使用线程池不仅能够降低创建和销毁线程的性能开销,如果合理的设置线程池还能够避免无限制的创建线程资源,保持系统稳定。
jdk中内置了Executor框架,可以用于实现线程池,大体结构如下:
Executor
Executor接口只定义了一个execute方法,可以用于执行一个Runnable类型对象:
public interface Executor {
/**
* Executes the given command at some time in the future. The command
* may execute in a new thread, in a pooled thread, or in the calling
* thread, at the discretion of the {@code Executor} implementation.
*/
void execute(Runnable command);
} ExecutorService
ExecutorService扩展了Executor接口,提供了更丰富的方法:
public interface ExecutorService extends Executor {
/**
* Initiates an orderly shutdown in which previously submitted
* tasks are executed, but no new tasks will be accepted.

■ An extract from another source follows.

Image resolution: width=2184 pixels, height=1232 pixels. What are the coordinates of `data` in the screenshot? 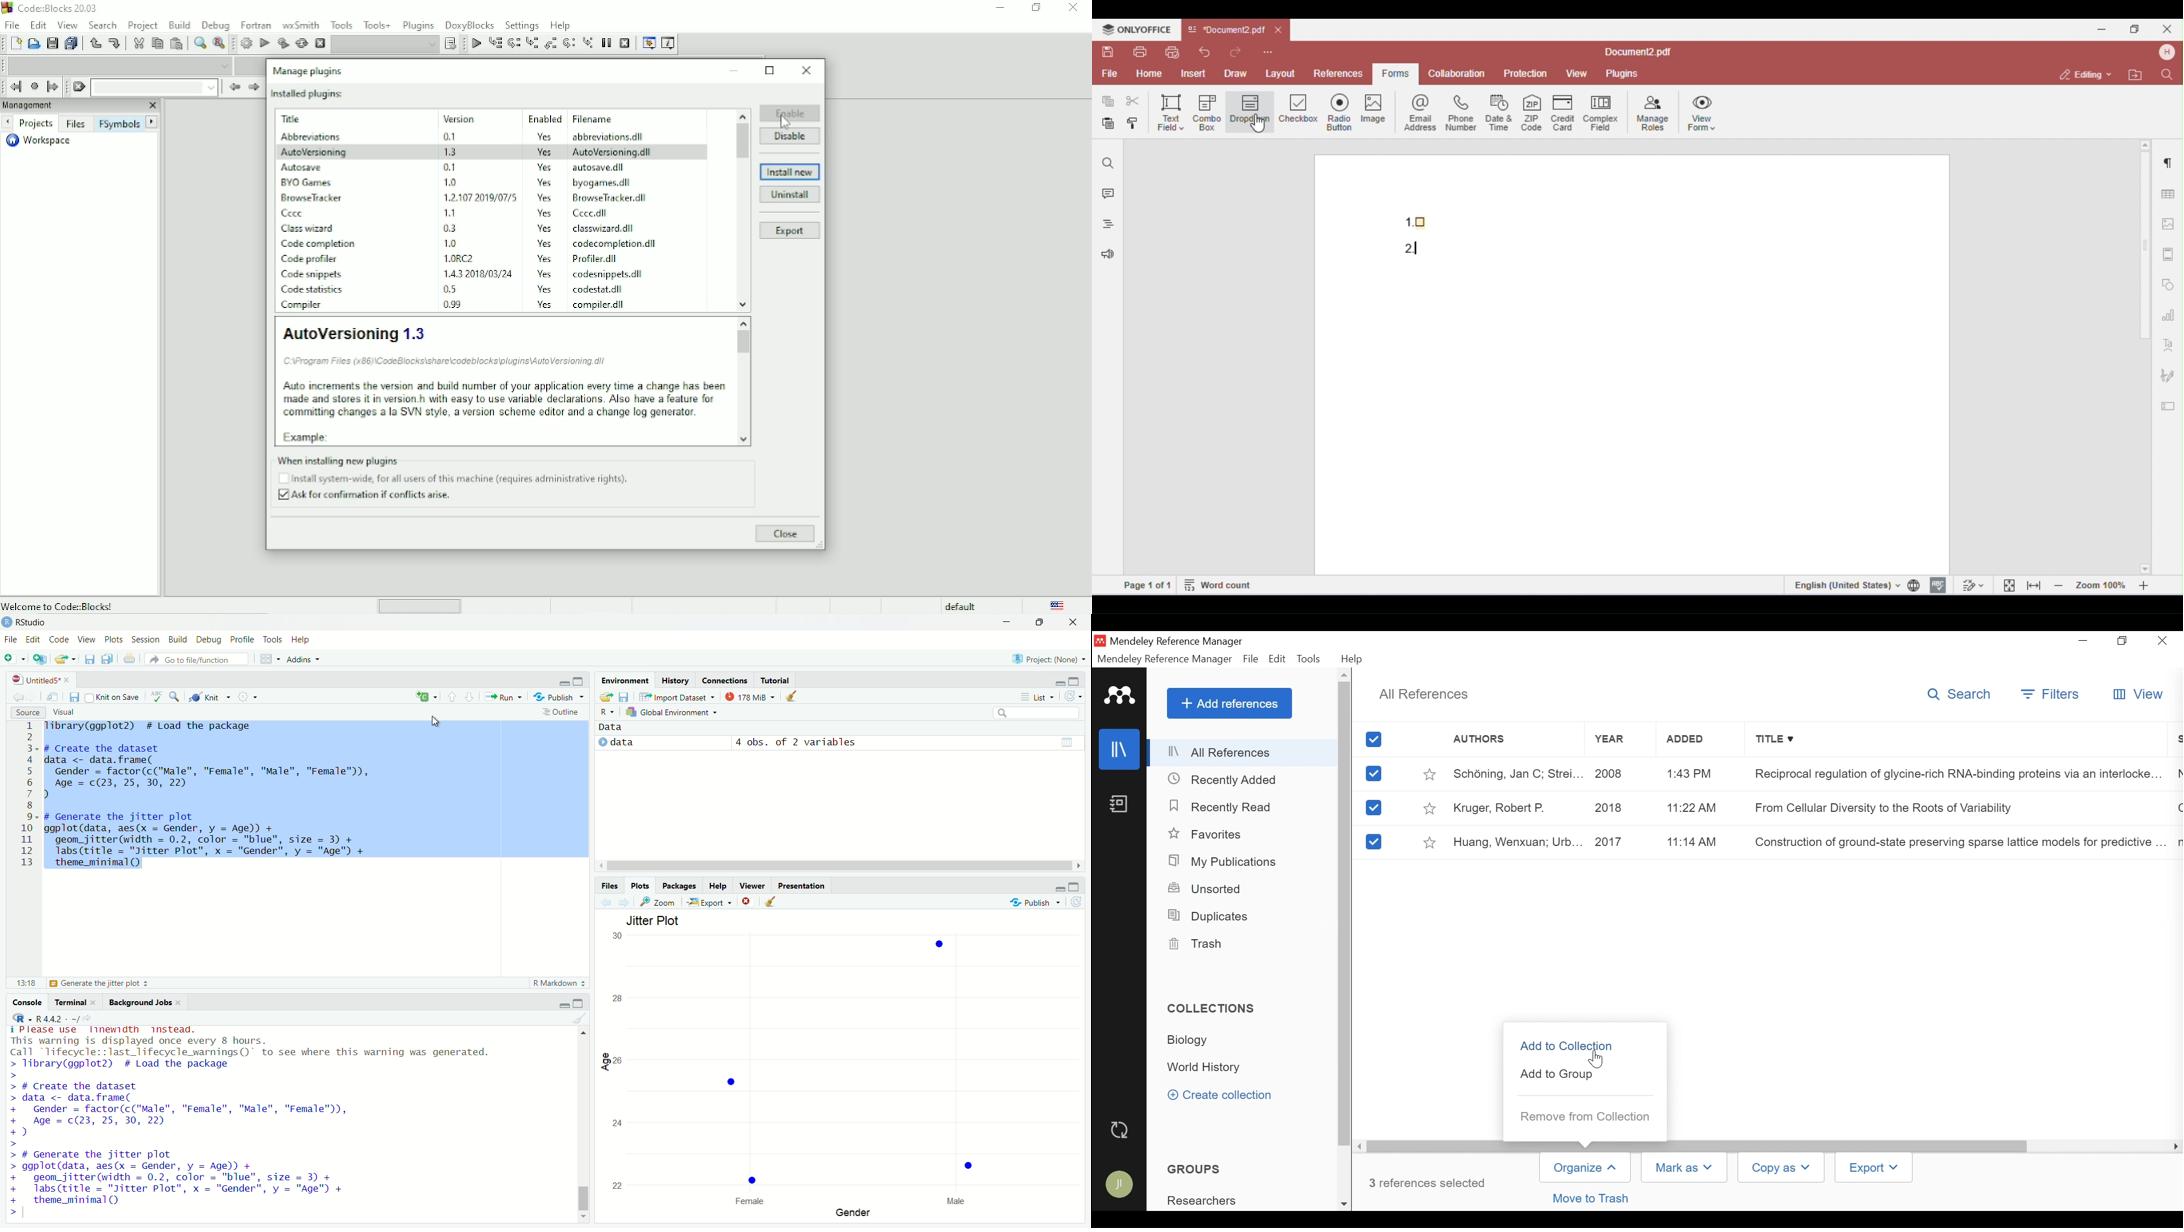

* Invocation has no additional effect if already shut down.
*
* <p>This method does not wait for previously submitted tasks to
* complete execution. Use {@link #awaitTermination awaitTermination}
* to do that.
*/
void shutdown();
/**
* Submits a value-returning task for execution and returns a
* Future representing the pending results of the task. The
* Future's {@code get} method will return the task's result upon
* successful completion.
*/
<T> Future<T> submit(Callable<T> task);
/**
* Submits a Runnable task for execution and returns a Future
* representing that task. The Future's {@code get} method will
* return the given result upon successful completion.
*/
<T> Future<T> submit(Runnable task, T result);
/**
* Submits a Runnable task for execution and returns a Future
* representing that task. The Future's {@code get} method will
* return {@code null} upon <em>successful</em> completion.
*/
Future<?> submit(Runnable task);
} submit和execute的区别
执行一个任务,可以使用submit和execute,这两者有什么区别呢?
1. execute只能接受Runnable类型的任务;
2. submit不管是Runnable还是Callable类型的任务都可以接受,但是Runnable返回值均为void,所以使用Future的get()获得的还是null。 /**
* Executes the given task sometime in the future. The task
* may execute in a new thread or in an existing pooled thread.
*/
public void execute(Runnable command) {
if (command == null)
throw new NullPointerException();
int c = ctl.get();
if (workerCountOf(c) < corePoolSize) {
if (addWorker(command, true))
return;
c = ctl.get();
}
if (isRunning(c) && workQueue.offer(command)) {
int recheck = ctl.get();
if (! isRunning(recheck) && remove(command))
reject(command);
else if (workerCountOf(recheck) == 0)
addWorker(null, false);
}
else if (!addWorker(command, false))
reject(command);
} submit和execute
submit和execute两者的区别:
1. execute只能接受Runnable类型的任务;
2. submit不管是Runnable还是Callable类型的任务都可以接受,但是Runnable返回值均为void,所以使用Future的get()获得的还是null。 ThreadPoolExecutor
ThreadPoolExecutor表示一个线程池,ThreadPoolExecutor实现了Executor接口,任何Runnable类型的线程都可以被ThreadPoolExecutor线程池调度。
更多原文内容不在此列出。